The opto isolator has 1 or 2 attractions whether you need isolation or not, someone suggested a LL MOSFET - which could also make life easier regardless.
 

ian field

Joined Oct 27, 2012
6,536
True, very true.
Sometimes I put faster diodes in TV vertical flyback energy recovery circuits because the retrace is supposed to be pretty steep - but there probably wasn't all that much wrong with the opiginal standard recovery types.
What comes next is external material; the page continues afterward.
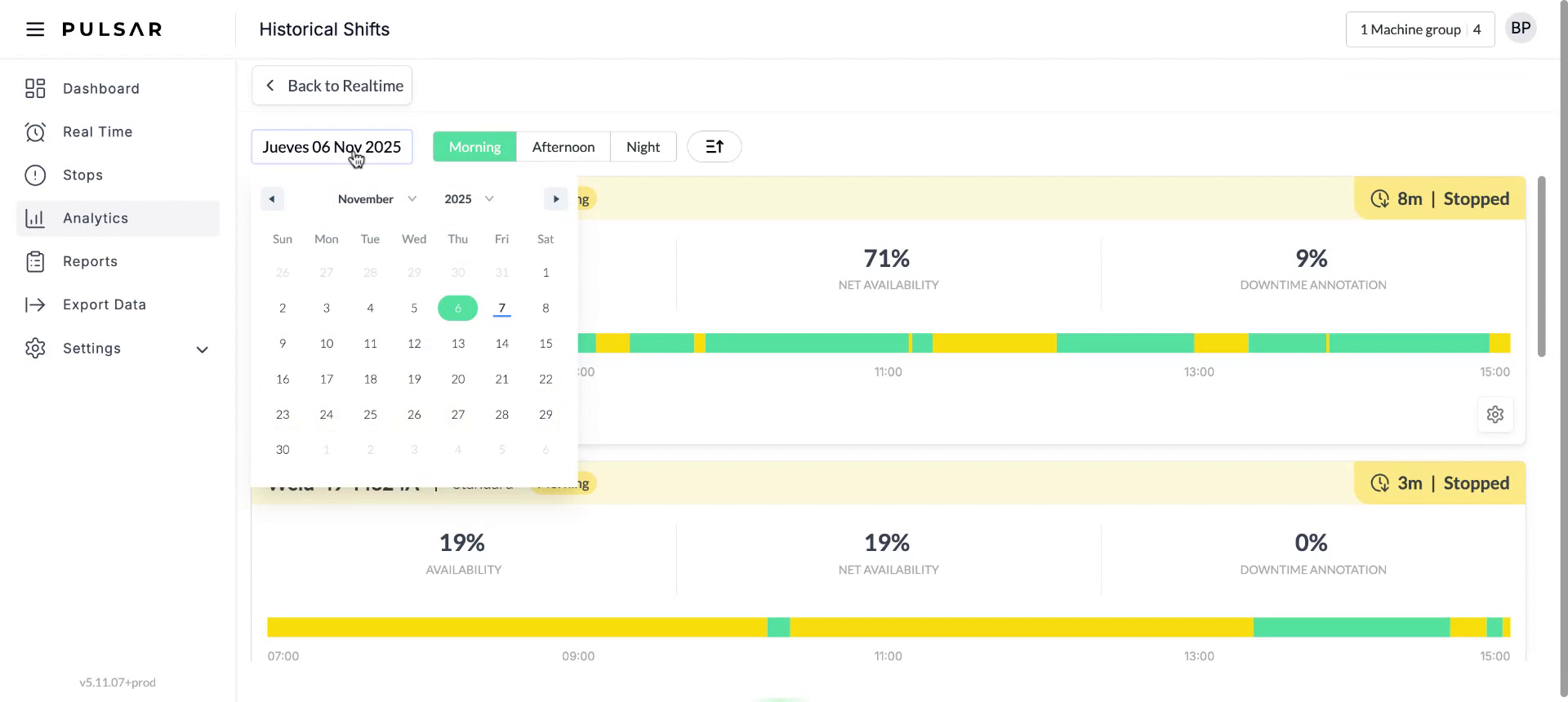Go to the next month in calendar
1568x702 pixels.
pos(555,199)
The big bad number is reverse recovery time - unless you hit the solenoid again very soon, there's plenty of time for carriers to dissipate from the junction. If anything - it might help damp any ringing.
 

Thread Starter

picotrain

Joined Apr 12, 2013
32
With the current design, that is using a Darlington, do I calculate the power dissipated by the transistor as the voltage drop across CE multiplied by the current being passed from C-E ?
That's how I did it, 1.7V across CE and passing 3A, that gives 5.1W being dissipated. Except that the Darlington doesn't get hot, so I am assuming I have missed something here...
 

crutschow

Joined Mar 14, 2008
34,470
1.7V across CE and passing 3A, that gives 5.1W being dissipated. Except that the Darlington doesn't get hot, so I am assuming I have missed something here...
That's the correct calculation.
So if it's not getting hot, then either Vce or Ice (or both) are less than you calculated.